*WHAT THE EXERCISE ASKS*: Gather every line below where "label" appears.
=======
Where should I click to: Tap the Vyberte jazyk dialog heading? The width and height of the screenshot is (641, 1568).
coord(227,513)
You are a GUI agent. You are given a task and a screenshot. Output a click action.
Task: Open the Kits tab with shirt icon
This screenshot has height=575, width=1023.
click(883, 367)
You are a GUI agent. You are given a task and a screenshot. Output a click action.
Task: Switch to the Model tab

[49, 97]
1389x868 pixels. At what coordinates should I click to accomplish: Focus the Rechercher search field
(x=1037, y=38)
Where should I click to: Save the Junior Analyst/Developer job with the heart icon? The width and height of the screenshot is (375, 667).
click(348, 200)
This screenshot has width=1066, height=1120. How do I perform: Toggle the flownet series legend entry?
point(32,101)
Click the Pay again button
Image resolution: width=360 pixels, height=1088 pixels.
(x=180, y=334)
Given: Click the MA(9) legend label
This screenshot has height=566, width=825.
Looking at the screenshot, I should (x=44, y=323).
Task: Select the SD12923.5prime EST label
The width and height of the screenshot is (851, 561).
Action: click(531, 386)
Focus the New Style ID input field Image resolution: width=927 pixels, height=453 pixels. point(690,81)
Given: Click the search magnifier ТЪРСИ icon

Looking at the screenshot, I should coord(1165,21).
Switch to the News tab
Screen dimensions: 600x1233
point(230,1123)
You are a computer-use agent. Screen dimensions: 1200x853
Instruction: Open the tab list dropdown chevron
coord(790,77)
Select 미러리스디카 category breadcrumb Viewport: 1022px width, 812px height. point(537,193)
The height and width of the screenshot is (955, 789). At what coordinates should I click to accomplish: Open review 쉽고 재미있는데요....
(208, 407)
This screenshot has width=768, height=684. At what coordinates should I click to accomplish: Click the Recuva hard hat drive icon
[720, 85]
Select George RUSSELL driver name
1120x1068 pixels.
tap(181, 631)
=======
*THE COMPLETED TASK*:
Given: Click the MA(9) legend label
Task: Select the SD12923.5prime EST label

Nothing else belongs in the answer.